Collect TraceTogether tokens at nearest CC, no rush necessary: Vivian Balakrishnan

The contact tracing devices can currently be collected at 38 community centres. ST PHOTO: LIM YAOHUI

SINGAPORE - There is no need for Singaporeans to rush to collect the TraceTogether tokens, said Minister-in-charge of the Smart Nation Initiative Vivian Balakrishnan on Sunday (Oct 25).

The contact tracing devices can currently be collected at 38 community centres, but will be available at all 108 community centres by the end of next month.

Dr Balakrishnan said that from Monday, Singaporeans are advised to collect their tokens from their own community clubs and use the Token Go Where website to see when the schedule for distribution would begin in their areas.

This is to prevent long queues building up at distribution points.

He was speaking to the media at Buona Vista Community Club on Sunday evening, after reports of long queues at some of the collection points on the first weekend since the Government announced that checking in with the TraceTogether app or token would be mandatory by end-December at all public venues, including restaurants, workplaces, schools and shopping malls.

He also assured that there would be more than enough tokens.

"We will adjust the numbers supplied to meet the demand, obviously, and our contracts allow us to make those necessary adjustments," he said.

The current target number of tokens to be produced is about 2.7 million, but this number can be adjusted in accordance with demand, said Dr Balakrishnan, who is also Foreign Minister.

When the tokens were first rolled out, the priority was to distribute them to senior citizens and those who may not have access to a smartphone.
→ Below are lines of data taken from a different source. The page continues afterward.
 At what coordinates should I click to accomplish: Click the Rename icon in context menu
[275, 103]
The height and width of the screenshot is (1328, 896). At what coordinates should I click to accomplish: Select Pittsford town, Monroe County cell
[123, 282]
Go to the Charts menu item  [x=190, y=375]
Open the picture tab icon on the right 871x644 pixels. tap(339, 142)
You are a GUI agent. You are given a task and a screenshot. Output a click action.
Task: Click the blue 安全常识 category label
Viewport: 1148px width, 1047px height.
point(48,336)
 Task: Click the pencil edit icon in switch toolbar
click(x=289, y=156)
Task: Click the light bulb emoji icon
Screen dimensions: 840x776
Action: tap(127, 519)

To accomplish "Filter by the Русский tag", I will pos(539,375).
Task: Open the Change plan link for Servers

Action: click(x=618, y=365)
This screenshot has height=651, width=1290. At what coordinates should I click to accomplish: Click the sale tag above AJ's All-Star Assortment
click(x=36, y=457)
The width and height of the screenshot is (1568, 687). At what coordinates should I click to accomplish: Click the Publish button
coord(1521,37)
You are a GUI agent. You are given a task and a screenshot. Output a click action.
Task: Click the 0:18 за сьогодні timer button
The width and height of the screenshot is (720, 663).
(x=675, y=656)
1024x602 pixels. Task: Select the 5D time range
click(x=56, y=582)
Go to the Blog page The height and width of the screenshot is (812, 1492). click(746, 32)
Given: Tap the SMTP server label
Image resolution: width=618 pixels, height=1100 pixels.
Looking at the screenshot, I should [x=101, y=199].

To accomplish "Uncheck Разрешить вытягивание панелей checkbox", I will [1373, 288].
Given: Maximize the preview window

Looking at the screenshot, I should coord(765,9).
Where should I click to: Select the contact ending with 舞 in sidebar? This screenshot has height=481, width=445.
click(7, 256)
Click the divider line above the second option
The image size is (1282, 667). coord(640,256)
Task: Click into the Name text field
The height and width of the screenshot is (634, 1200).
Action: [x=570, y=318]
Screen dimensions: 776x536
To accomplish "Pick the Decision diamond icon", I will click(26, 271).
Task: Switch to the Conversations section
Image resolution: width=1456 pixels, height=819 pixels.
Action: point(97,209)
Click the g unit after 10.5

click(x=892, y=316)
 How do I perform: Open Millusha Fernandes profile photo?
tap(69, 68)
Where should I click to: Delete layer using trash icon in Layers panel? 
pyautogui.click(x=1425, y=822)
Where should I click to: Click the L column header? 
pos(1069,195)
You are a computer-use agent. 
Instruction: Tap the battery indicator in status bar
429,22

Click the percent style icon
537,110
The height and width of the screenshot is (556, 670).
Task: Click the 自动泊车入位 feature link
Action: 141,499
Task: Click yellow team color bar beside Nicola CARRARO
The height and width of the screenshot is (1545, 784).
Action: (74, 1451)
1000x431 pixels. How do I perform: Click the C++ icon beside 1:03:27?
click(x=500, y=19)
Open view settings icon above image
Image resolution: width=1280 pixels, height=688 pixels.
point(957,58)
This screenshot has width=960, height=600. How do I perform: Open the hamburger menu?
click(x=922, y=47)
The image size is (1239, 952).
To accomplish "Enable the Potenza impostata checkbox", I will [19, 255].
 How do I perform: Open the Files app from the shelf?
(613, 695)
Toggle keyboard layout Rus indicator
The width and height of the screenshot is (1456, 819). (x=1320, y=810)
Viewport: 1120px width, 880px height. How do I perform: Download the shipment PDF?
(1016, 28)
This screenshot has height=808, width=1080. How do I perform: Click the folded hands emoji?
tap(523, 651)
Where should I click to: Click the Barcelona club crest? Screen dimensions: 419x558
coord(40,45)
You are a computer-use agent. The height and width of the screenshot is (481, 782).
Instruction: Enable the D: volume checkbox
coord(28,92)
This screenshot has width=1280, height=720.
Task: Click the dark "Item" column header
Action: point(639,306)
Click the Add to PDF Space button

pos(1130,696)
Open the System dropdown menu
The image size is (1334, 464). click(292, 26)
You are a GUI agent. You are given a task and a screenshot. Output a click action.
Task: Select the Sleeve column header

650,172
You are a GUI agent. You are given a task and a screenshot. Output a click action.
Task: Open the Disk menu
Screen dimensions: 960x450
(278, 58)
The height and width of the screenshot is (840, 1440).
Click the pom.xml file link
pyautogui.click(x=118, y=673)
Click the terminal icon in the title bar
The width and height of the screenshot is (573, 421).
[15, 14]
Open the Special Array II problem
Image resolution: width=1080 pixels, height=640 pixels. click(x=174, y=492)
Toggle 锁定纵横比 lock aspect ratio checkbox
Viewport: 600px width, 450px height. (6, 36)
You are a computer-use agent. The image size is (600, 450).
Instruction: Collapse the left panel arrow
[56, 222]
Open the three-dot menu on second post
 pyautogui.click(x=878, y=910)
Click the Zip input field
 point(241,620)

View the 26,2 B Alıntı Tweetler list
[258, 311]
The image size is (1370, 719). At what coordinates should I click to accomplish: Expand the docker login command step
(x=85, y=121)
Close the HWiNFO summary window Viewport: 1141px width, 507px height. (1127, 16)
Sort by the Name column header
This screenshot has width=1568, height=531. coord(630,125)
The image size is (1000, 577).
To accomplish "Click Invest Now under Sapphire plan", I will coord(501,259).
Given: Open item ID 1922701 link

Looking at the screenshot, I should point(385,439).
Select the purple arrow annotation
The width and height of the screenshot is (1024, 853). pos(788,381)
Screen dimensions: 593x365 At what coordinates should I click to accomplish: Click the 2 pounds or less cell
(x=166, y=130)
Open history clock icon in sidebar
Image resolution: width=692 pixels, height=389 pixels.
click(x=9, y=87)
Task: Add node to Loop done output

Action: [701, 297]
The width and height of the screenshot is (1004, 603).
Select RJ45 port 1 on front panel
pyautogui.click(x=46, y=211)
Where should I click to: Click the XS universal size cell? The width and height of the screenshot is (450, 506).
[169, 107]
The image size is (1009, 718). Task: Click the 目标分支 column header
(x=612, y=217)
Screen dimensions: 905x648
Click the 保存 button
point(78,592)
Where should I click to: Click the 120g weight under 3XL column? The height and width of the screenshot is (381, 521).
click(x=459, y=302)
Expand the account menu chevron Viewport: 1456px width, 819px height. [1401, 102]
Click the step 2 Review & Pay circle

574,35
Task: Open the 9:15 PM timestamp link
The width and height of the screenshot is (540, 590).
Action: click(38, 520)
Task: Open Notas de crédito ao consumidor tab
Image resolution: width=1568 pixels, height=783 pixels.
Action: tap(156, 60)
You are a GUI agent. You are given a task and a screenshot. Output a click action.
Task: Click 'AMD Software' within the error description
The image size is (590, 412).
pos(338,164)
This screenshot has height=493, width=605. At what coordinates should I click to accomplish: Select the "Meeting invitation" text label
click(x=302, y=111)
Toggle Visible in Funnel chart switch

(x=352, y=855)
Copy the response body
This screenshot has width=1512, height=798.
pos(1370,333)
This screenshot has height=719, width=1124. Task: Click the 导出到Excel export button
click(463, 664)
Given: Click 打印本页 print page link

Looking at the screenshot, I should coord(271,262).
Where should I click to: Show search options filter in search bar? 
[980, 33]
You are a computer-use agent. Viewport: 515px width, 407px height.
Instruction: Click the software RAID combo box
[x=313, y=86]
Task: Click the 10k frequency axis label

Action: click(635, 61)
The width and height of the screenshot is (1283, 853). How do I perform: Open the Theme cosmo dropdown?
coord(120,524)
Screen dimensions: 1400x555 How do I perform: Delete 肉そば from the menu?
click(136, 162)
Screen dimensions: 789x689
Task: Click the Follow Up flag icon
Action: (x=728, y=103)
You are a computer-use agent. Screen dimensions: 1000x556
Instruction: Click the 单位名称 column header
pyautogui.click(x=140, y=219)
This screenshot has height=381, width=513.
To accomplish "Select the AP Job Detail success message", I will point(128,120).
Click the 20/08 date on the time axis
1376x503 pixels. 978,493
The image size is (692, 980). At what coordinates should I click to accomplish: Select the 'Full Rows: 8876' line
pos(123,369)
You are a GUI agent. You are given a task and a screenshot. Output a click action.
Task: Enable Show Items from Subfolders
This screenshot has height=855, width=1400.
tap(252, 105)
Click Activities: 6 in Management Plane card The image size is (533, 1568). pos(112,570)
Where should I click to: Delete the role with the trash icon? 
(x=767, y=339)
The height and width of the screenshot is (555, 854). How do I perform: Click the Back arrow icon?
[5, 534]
But people's preferences will also be taken into account, as some Singaporeans have given feedback that they prefer using the token to the app, said Dr Balakrishnan.

"I want to provide people with that option, because the key thing is participation - the overall participation in the TraceTogether programme," he said.

Even though the current number of locally transmitted cases is very low, it is not a time to be complacent, and contact tracing continues to be critical, he said.

Currently, over 50 per cent of the population - more than 2.5 million people - have downloaded the TraceTogether app, and over 400,000 tokens have been distributed, he added.

Dr Balakrishnan said: "I would also make the assurance that the implementation of the TraceTogether-only Safe Entry programme will not proceed until we make sure that everyone has access to either a token or the app and is comfortable using it."

He also said that in the months ahead, if the situation worldwide improves and the borders can open up more, foreigners will also need to participate in the TraceTogether programme either through the app or some form of a token.